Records
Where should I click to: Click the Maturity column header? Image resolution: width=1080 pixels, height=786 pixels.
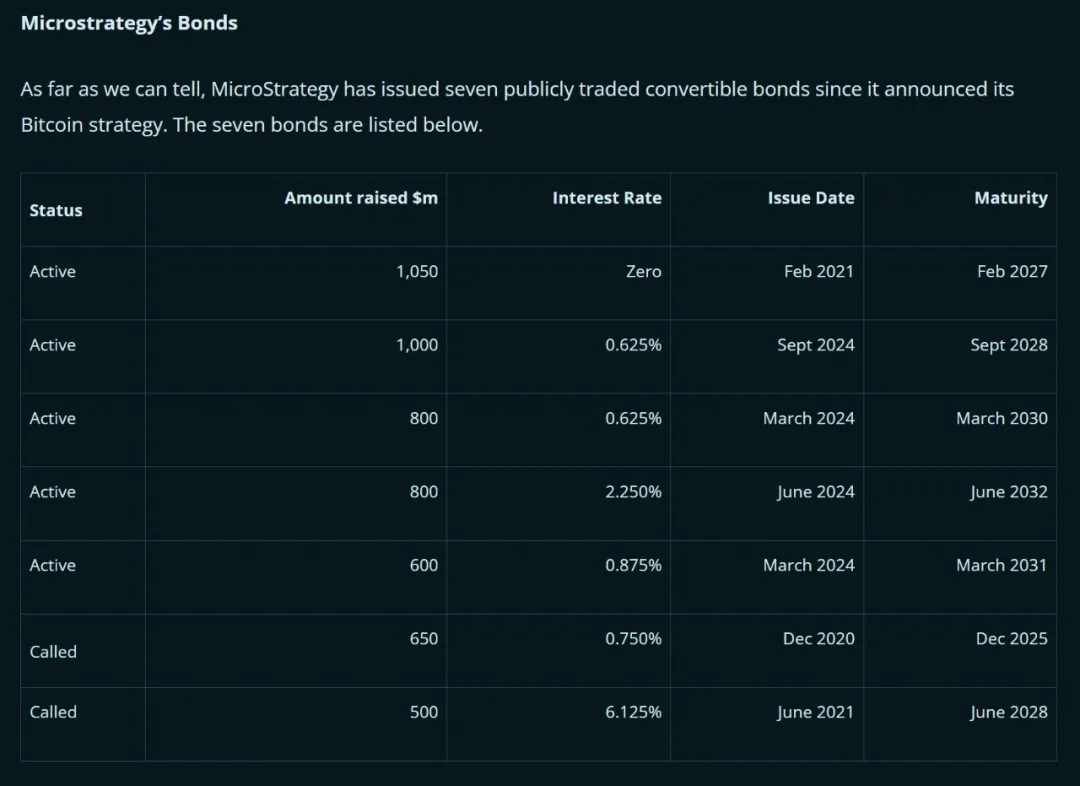click(1010, 198)
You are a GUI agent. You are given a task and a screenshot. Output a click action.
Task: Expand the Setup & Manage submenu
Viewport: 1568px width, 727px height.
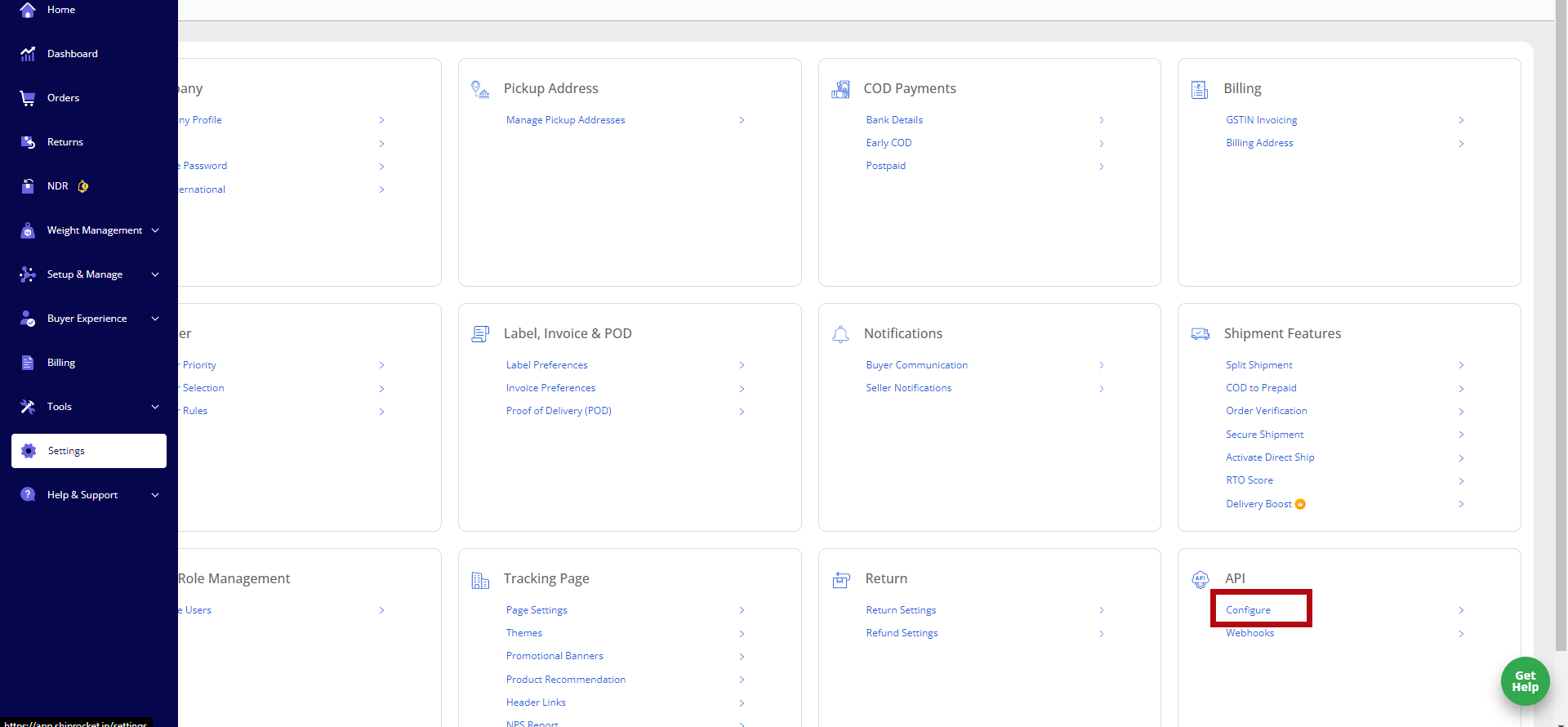tap(155, 274)
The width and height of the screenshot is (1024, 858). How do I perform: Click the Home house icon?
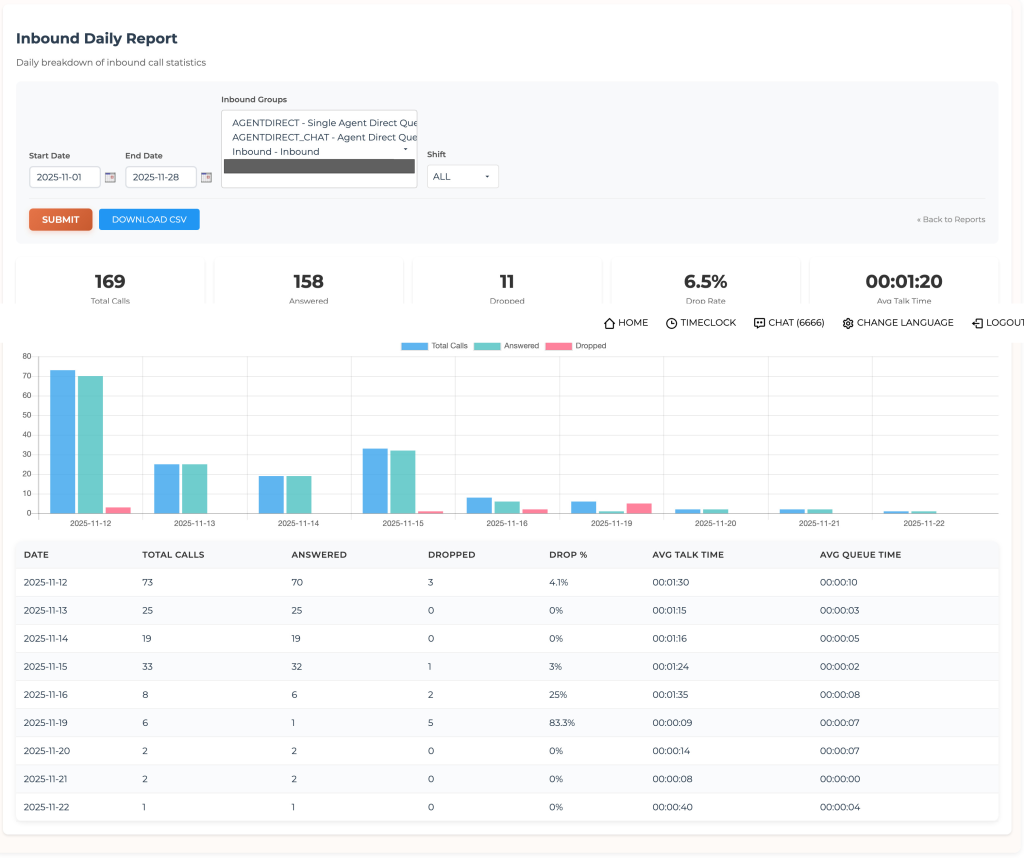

Exercise brief: Rewrite everything from the line containing "You are a GUI" down to the end of the entries, putting "screen capture" wherever "screenshot" appears and keeping all else unchanged. Leave the pictures out of your answer.

Problem solution:
You are a GUI agent. You are given a task and a screen capture. Output a click action.
Task: Expand the Setup & Manage submenu
Viewport: 1568px width, 727px height.
tap(155, 274)
The width and height of the screen capture is (1024, 858). How do I perform: Click the Home house icon?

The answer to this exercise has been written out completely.